A book about a momentous New Jersey nightclub, 'No Slam Dancing: City Gardens' gives some the best memories of living music legends a worthy forever after. Here is some footage of the prime contributors off the page and on the stage, doing their thing.

A book about a momentous New Jersey nightclub, 'No Slam Dancing: City Gardens' gives some the best memories of living music legends a worthy forever after. Here is some footage of the prime contributors off the page and on the stage, doing their thing.

City Gardens on 1701 Calhoun Street, Trenton, New Jersey is where the party was at. The fifteen years of New Wave, punk, reggae, hip hop, hardcore and alternative rock that went down there is something music journalists, Amy Yates Wuelfing and Steven DiLodovico, don’t want you to forget.

Having been there – live, kicking, tripping off the insider stories they got – the twosome have set that slice of head bopping history in typographic stone.

No Slam Dancing, No Stage Diving, No Spikes: An Oral History of the Legendary City Gardens is a collage of vox populi that goes some way to piecing the scene back together. It’s a little book of big stories from the prodigal underdogs and iconic acts who played the makeshift venue – may it rest in peace. HUCK trawled the web to find some golden nuggets of live action from that influential era.

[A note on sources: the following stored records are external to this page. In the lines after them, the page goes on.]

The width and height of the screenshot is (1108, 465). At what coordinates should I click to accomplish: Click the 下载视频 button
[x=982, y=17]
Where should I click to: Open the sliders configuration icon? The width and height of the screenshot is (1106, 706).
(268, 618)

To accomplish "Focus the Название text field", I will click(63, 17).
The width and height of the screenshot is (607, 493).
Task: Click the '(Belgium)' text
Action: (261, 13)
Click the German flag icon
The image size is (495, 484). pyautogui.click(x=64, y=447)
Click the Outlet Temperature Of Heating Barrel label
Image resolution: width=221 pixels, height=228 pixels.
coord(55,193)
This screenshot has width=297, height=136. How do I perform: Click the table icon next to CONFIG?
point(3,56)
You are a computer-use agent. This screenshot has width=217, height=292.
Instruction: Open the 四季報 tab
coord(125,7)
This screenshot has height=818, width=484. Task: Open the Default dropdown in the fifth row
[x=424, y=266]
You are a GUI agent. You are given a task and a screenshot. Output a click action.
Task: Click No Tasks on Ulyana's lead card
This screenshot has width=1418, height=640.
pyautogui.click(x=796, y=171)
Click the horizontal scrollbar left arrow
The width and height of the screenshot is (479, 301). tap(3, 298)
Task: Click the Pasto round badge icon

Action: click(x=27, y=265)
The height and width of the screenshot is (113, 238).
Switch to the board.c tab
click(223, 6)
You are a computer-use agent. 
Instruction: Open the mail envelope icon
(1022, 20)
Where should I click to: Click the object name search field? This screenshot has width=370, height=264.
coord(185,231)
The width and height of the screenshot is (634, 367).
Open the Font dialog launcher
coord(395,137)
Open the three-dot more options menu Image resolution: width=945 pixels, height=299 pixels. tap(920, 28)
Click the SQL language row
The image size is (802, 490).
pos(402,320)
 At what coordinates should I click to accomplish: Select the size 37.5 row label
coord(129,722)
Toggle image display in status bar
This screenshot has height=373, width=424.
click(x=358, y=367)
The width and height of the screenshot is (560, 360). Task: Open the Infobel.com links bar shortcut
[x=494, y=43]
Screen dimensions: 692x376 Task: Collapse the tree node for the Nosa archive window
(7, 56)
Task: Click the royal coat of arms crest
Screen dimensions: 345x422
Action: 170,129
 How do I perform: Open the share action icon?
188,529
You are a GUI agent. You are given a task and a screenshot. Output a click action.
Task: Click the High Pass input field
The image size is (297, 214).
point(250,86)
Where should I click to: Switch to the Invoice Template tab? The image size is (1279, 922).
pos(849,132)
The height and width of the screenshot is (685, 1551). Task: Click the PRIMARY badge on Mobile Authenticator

Straight Edge: Minor Threat
Despite existing together for just three years , Ian MacKaye’s band Minor Threat overhauled both the style and ethics of the hardcore punk scene in the early ’80s. Beyond introducing Do It Yourself music distribution and concert promotion, they went against the mainstream screaming But I’ve got better things to do/Than sit around and fuck my head/Hang out with the living dead/Snort white shit up my nose/Pass out at the shows in their Straight Edge EP. No doubt the lyrics kick started a fresh movement that called for a stance of alcohol and drug abstinence in the industry. This fan-made tape is of an intimate gig and the band rocking out to the start of the record.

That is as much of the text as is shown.